Я нащупал на поясе нож и, привстав на руке, вогнал лезвие ему в глотку. Он захрипел и выкатил глаза.

На вершину холма поднялся волк. Нет, это не волк. Всадник остановил коня и оглядел ложбину, в которой мы лежали. Потом спешился и стал спускаться по склону. Воронье слетело с трупа и закружилось над живым. Вот осмотрел труп, идет ко мне. Мадай!

Я стиснул нож в руке. Я притворюсь мертвым, а когда он подойдет… Мадай склонился надо мной. Я выбросил руку с ножом. Трехрукий увернулся, железной хваткой сковал мое запястье, легко вырвал нож.

Ну что ж, смотри, царь, как умеют умирать твои скифы.

Мадай присел возле меня, вспорол ножом штанину, осмотрел рану. Потом отстегнул короткий свой плащ, крепко и больно обернул им мою ногу. Схватив за руки, поволок по траве вверх по склону. На самой вершине подхватил под мышки и рывком взвалил на спину своему коню.

— Держись за чепрак! — приказ. И огрел коня плетью.

Когда конь взбирался на соседний холм, я опять увидел Мадая. Он сидел, сгорбившись, уронив голову в колени. И если бы я не знал Мадая Трехрукого, сына Мадая, царя над всеми скифами, я бы поклялся, что он плачет.

Агой!



Засыпать становится страшно. Расцвеченная странными зорями мгла, следуя ударам сердца, медленно и неотвратимо пожирает бесчувственное тело, расчленяя его сустав за суставом.

И все, что я есть, собирается в душе моей, недремлющей и неразделимой. И эта душа, вдруг рванувшись, уносится неведомо куда, оставляя бессильному телу быстрое ощущение ужаса расставания и жуткой радости от мимолетного прикосновения к торжествующей тайне вечной жизни.

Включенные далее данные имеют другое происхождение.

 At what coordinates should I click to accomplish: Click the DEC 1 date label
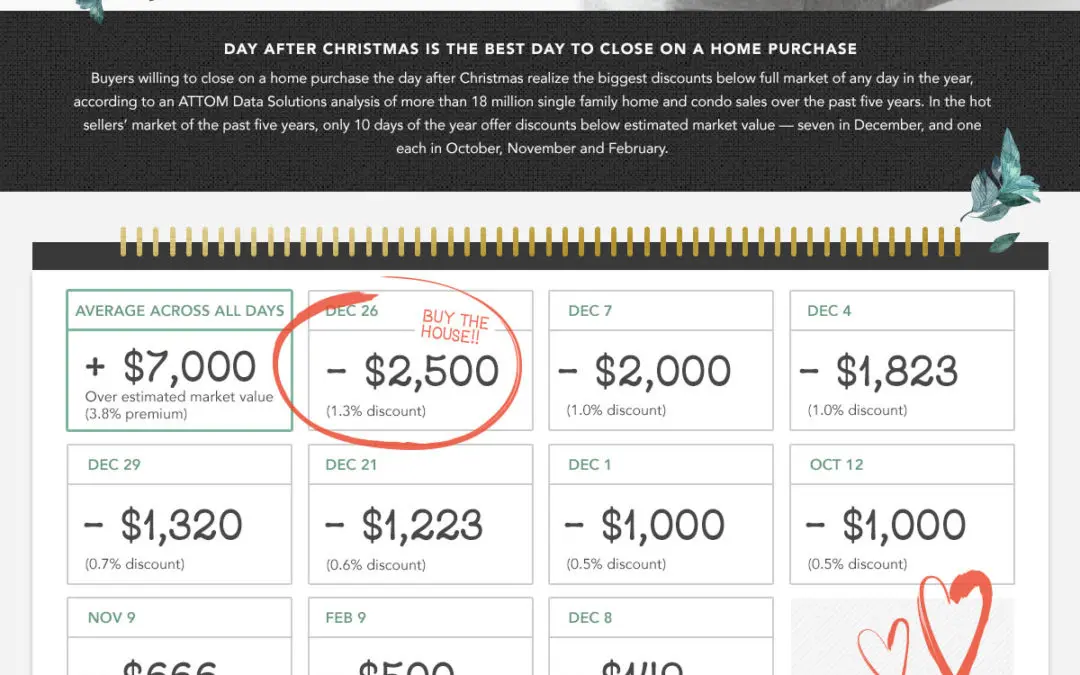pos(590,465)
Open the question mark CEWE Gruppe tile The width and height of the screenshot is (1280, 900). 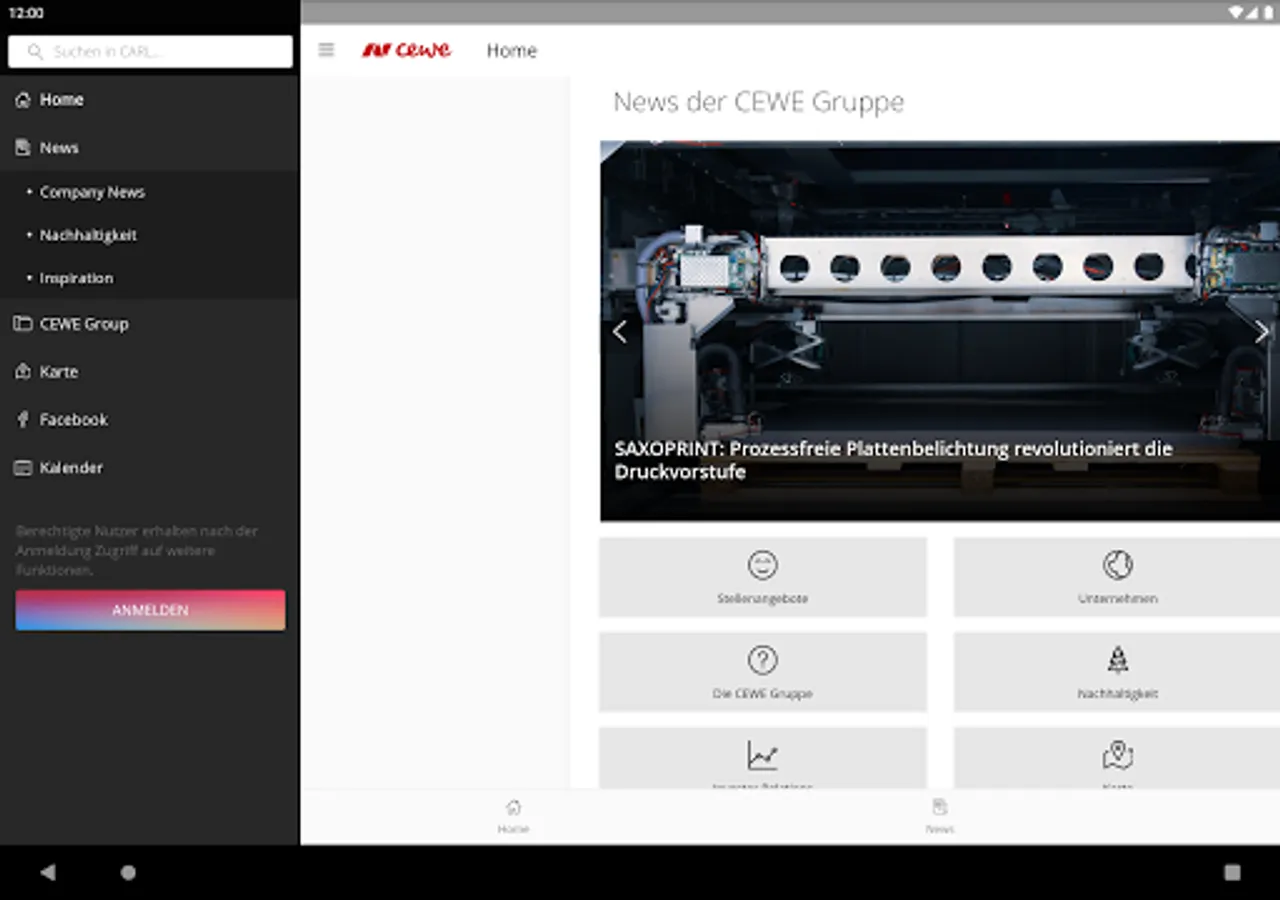pos(763,672)
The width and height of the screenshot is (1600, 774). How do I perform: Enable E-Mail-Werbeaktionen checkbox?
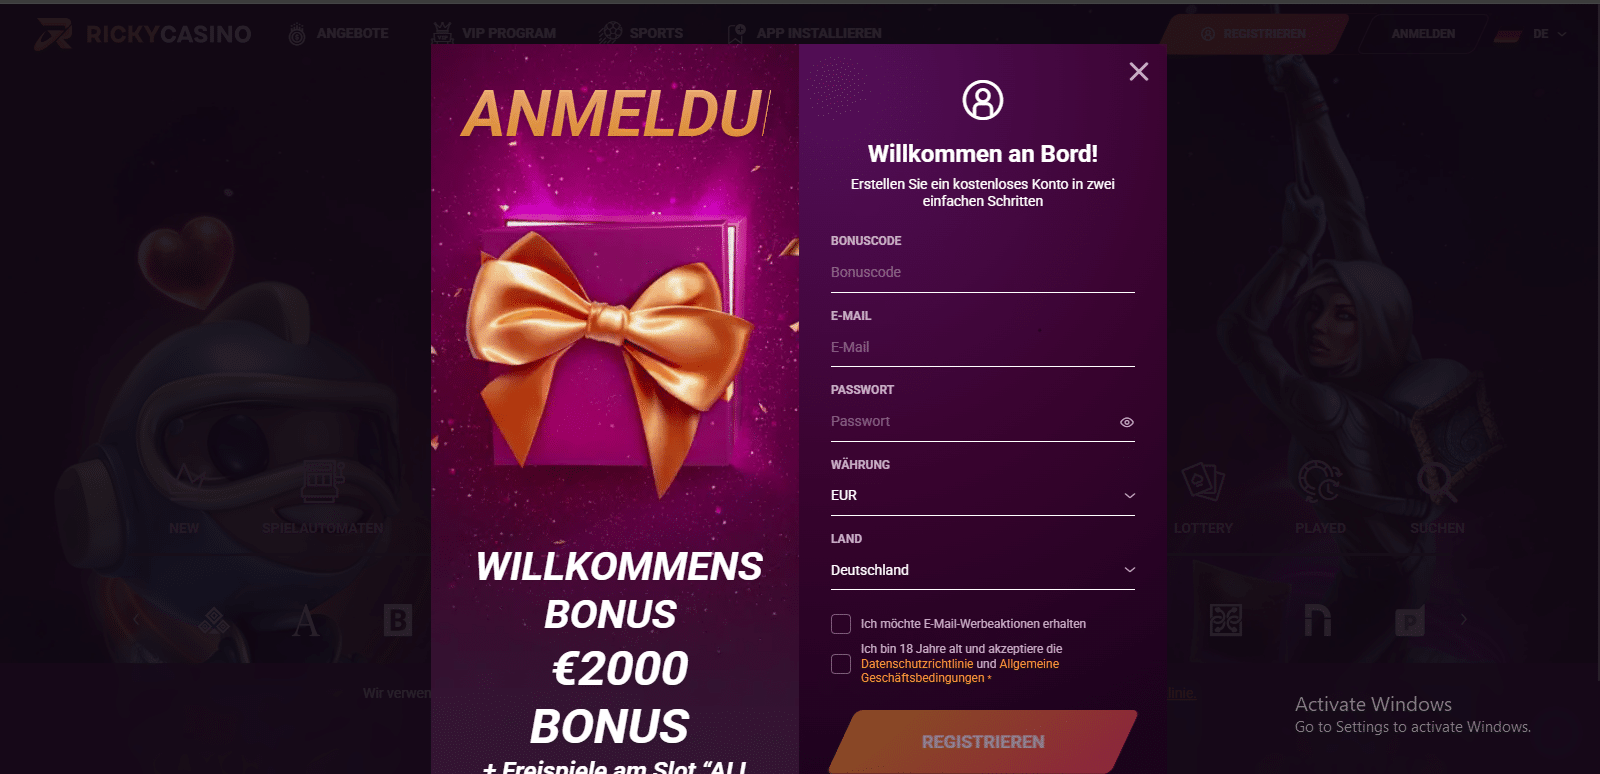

Первое, что я чувствую, просыпаясь, — это ветер. Горький и колючий запах ветра. Лежа с закрытыми глазами, я жадно втягиваю его, расширив ноздри. Сквозь щелки век, за сеткой ресниц я вижу кончик своего носа, блестящую от пота раковину ноздрей. Это мой нос. Это я. Бесценный и прекрасный я сам. Какое счастье лежать и разглядывать свой нос, врезавшийся в слепящее светом небо!

Я лежу на спине. Затылком, лопатками, левой ягодицей и пяткой я чувствую свою тяжесть, тяжесть земли, покачивающей меня, как в колыбели. И вот только теперь я начинаю слышать. Я слушаю тишину, мерно гудящую во мне. Этот гул, сплетаясь с запахом ветра, сливается в зримый образ: тень коня и всадника на песке.

Волны Меотийского озера, неутомимо набегая, целуют белые от соли губы дюн.

Я проснулся, о боги! Я проснулся.

Поднимайся и ты, брат мой. Не отставай, клади мне руку на плечо. Идем.

Там, у самого моря, стоит белый город Ольвия. Может, Агния ждет нас в прекрасном этом городе. Не спеши, брат, нам незачем спешить. Где бы она ни встретилась, мы узнаем ее сразу, даже с закрытыми глазами.



САМЫЙ. САМЫЙ. САМЫЙ. САМЫЙ… СКАЗКИ

Самый, самый, самый, самый…


Африка! Африка! Там небо желтое, как кожура апельсина, а силуэты пальм точь-в-точь такие, как на почтовых марках. Пустыня там называется Сахара, лес — Джунгли, гора — Килиманджаро, а река — Замбези. Даже древний дух Мбла, который живет на дне высохшего колодца, в самой середине Африки, никак не может догадаться, откуда взялись эти названия. Теперь вы знаете, какая она, Африка, и сможете поправить меня, если дальше будет что-нибудь не так.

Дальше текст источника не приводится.